10. Cookies, Consent & Third-Party Services

Consent management. On first visit we request consent for optional cookies/services; you can change/withdraw consent at any time.

Google Analytics (with consent). Measures page views/interactions using pseudonymous IDs; IP anonymisation is enabled; retention as configured (e.g., 14 months) or as shown in the consent tool; possible third-country transfers under SCCs. You can withdraw consent any time in the consent tool.

YouTube embeds. We use YouTube in enhanced privacy mode where possible. Cookies/tracking by YouTube/Google only after your active start or based on your consent, depending on implementation. Possible third-country transfers under SCCs. On playback, YouTube/Google may process device/usage and (if logged in) account data under their policies.

Strictly necessary cookies. For core functions/security (e.g., cart, session, CSRF, consent storage) under Art. 6(1)(f) or (b) GDPR.
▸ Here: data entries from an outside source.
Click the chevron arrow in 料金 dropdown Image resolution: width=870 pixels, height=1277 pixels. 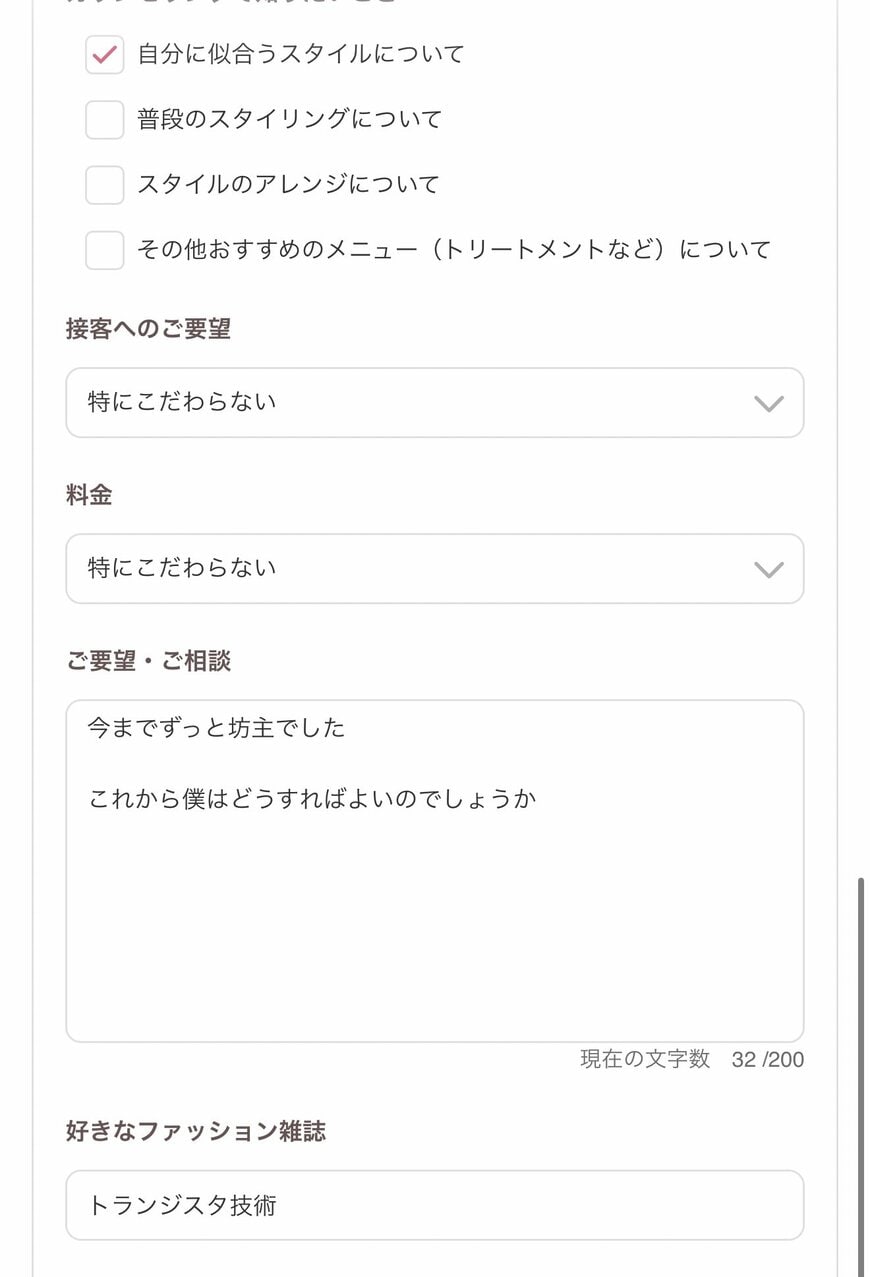768,569
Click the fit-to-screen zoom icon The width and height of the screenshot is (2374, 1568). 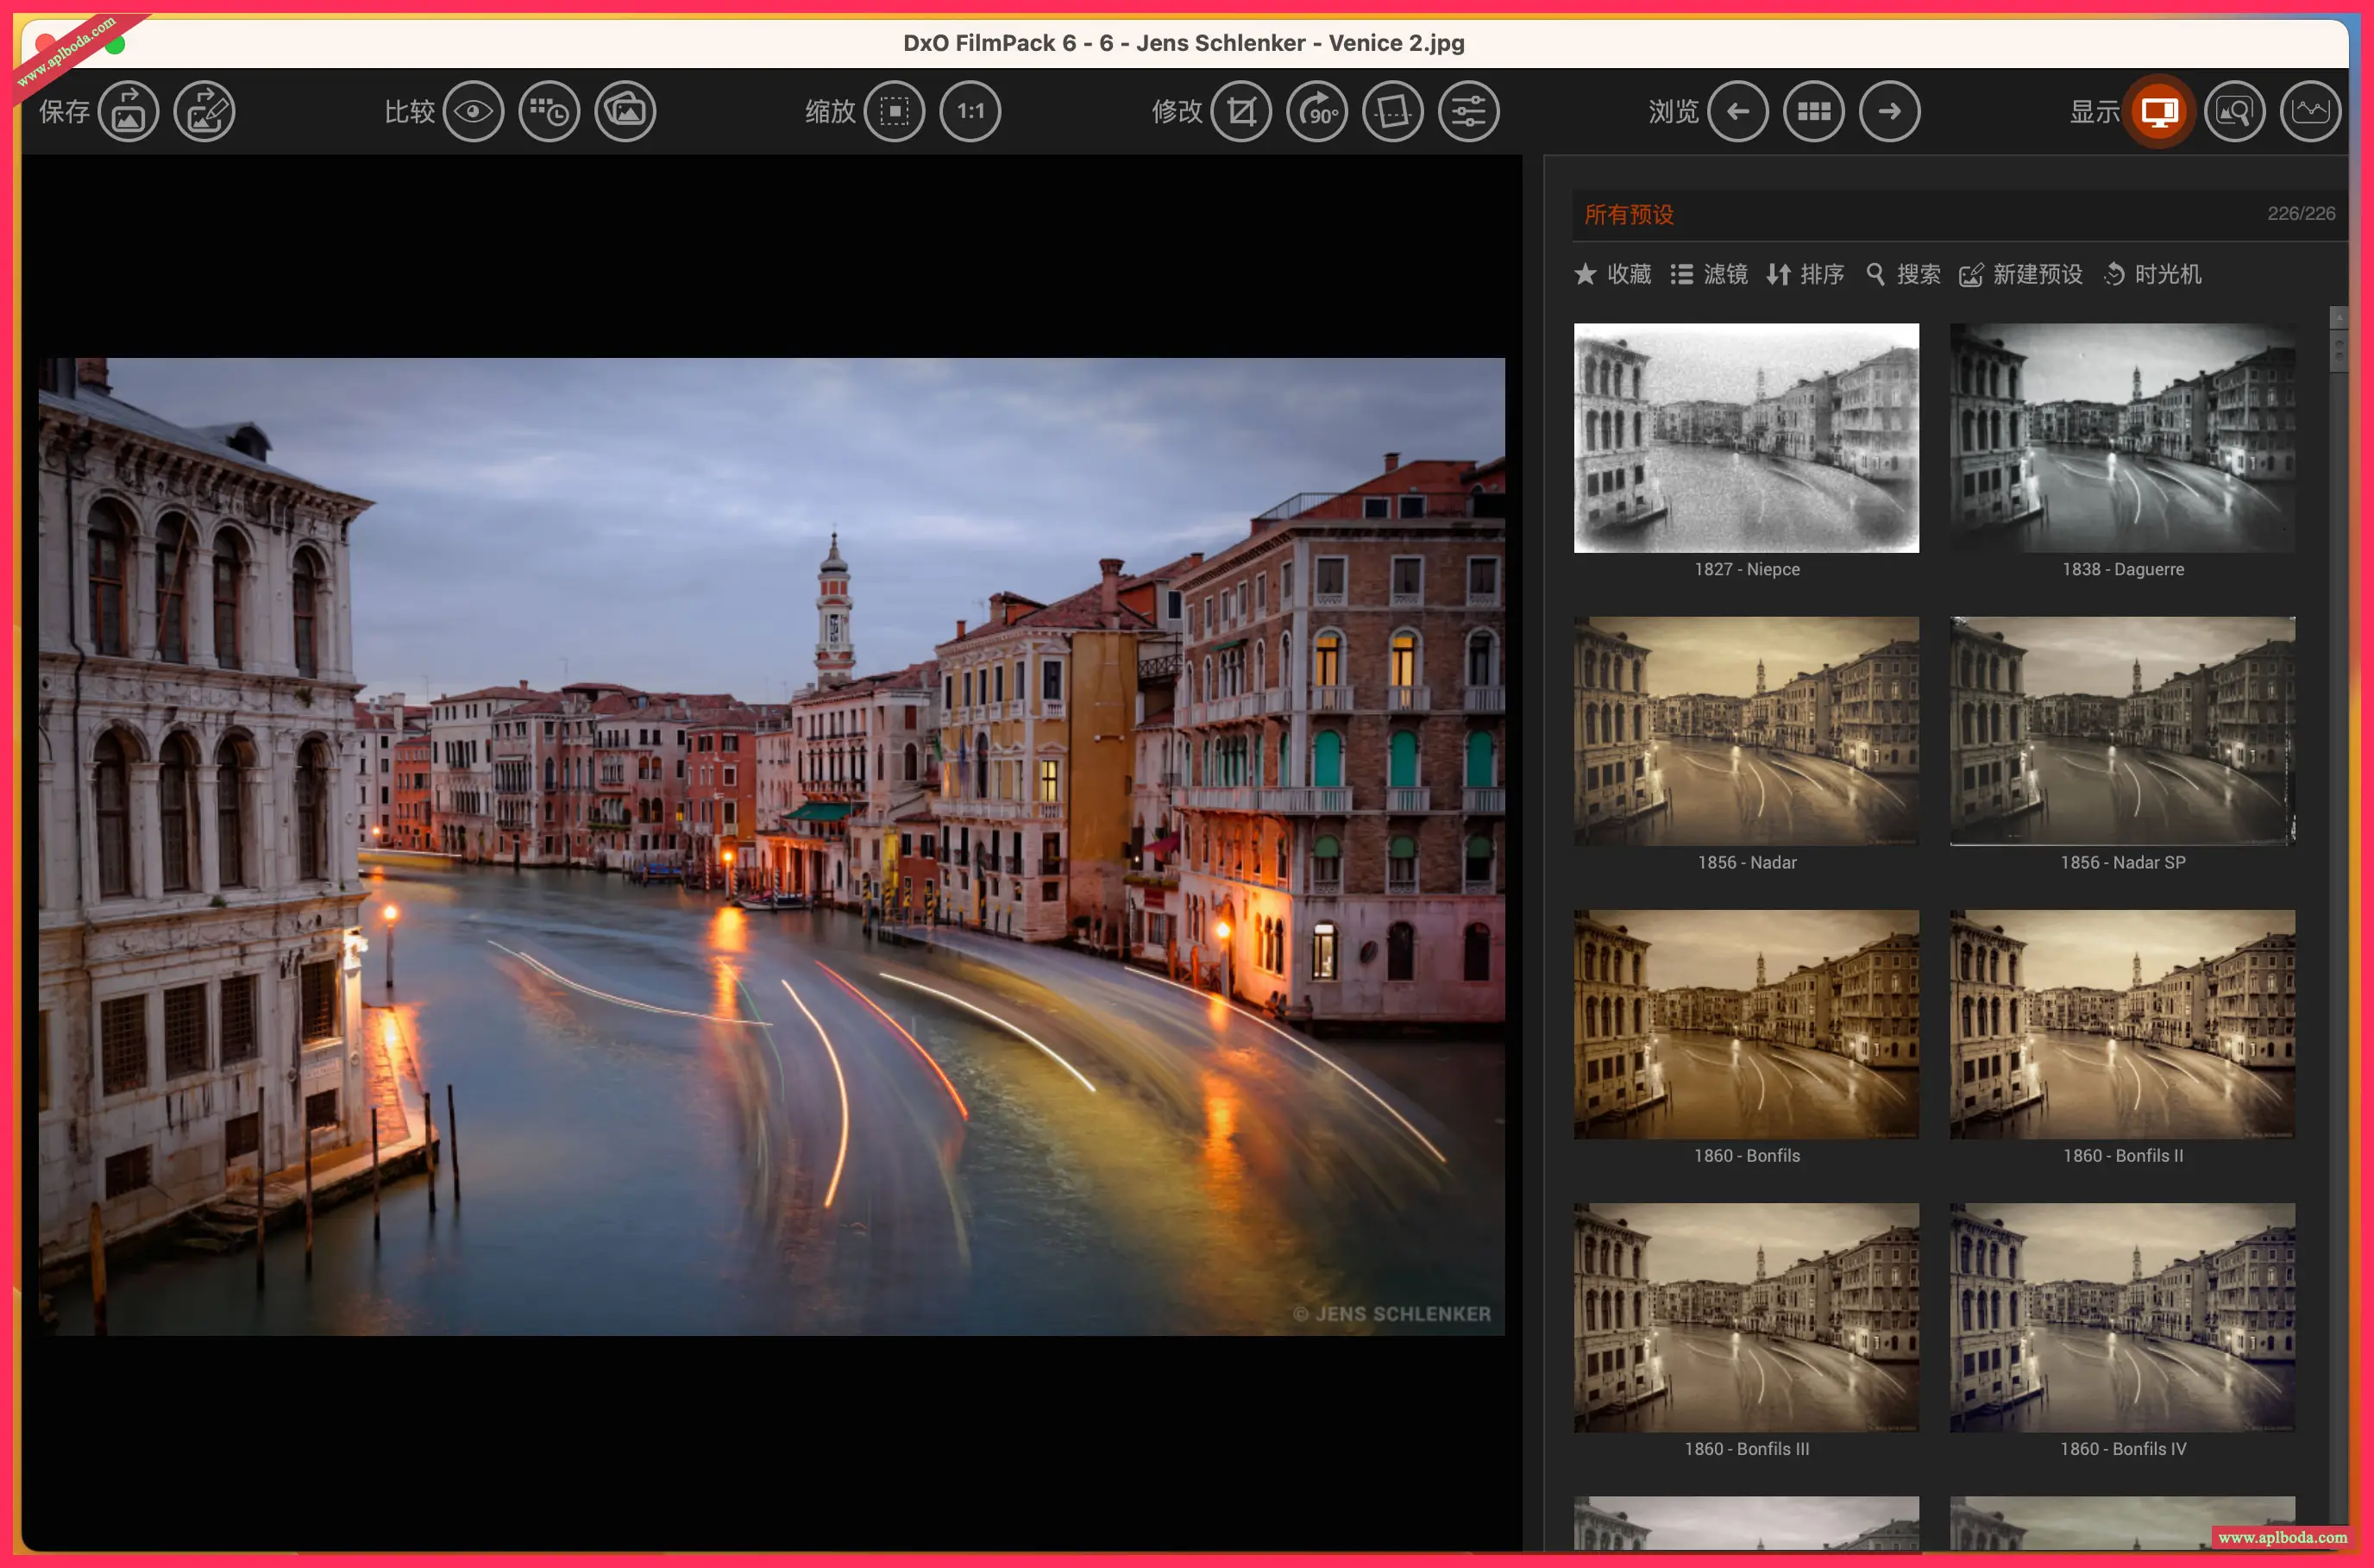point(894,111)
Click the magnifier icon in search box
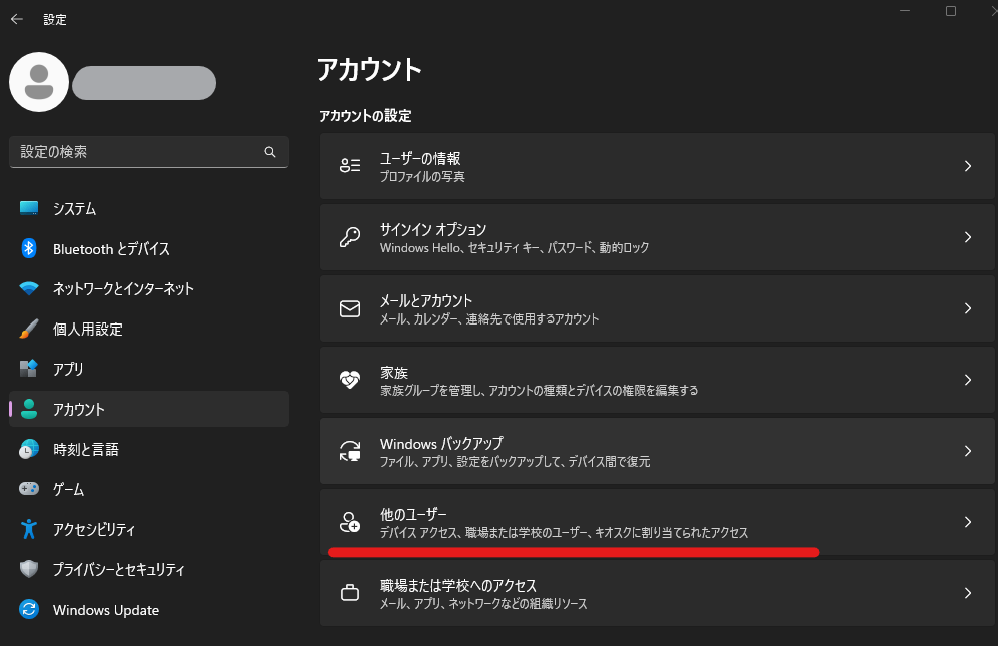This screenshot has width=998, height=646. click(x=270, y=151)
11. Online Services / SaaS (“as is”)

We may provide SaaS/software. We process only data necessary for account, operation, security, and support (Art. 6(1)(b)/(f); possibly (a) for optional features). Separate/additional Terms apply (prevail in case of conflict). For B2B processing on your behalf, we enter into an Art. 28 GDPR DPA.

12. Server Logs & Security

Server logs (IP, time stamp, URL, referrer, user-agent) are processed for IT security, abuse prevention, error analysis under Art. 6(1)(f) GDPR, and are deleted/anonymised typically after 7–30 days.

13. Newsletter & Direct Marketing

Newsletter only via double opt-in (Art. 6(1)(a) GDPR). Unsubscribe at any time via link or e-mail. Existing customers: e-mail marketing for similar products per § 7(3) UWG (Art. 6(1)(f) GDPR); you can object at any time.

14. Social Media (Links, not auto-plugins)

We may link to Instagram/Meta, LinkedIn, X (formerly Twitter), YouTube. No data is transmitted to these providers unless you click the link. Any third-party tracking on our site occurs only with your consent.

15. Retention & Deletion

Contract/tax data: typically 6–10 years; communications: until the case is closed; personalisation media: until fulfilment + reasonable buffer (e.g., for rework), then deletion/anonymisation; portfolio media only with consent until withdrawal; cookies/IDs per their lifetimes and your consent settings.

16. Obligation to Provide Data

Certain data is required for contract fulfilment; without it, we cannot provide services. Optional features (newsletter, optional cookies) are not mandatory.

17. Your Rights

You have rights of access, rectification, erasure, restriction, data portability, objection (esp. to direct marketing), and withdrawal of consent. You may lodge a complaint with a supervisory authority, e.g., LDI NRW, Germany. Contact us at [email protected]. We respond within statutory deadlines.

18. Future Hardware (ElectroG/WEEE/BattG – privacy aspect)

If we introduce electrical/electronic products (e.g., a sensor-equipped bottle holder), we will provide separate ElectroG/WEEE/BattG notices. For returns/service we may process contact/device data under Art. 6(1)(b)/(c)/(f) GDPR.

19. Updates

We will update this policy when laws, services, or processes change. The current version is available at replitoy.com/privacy.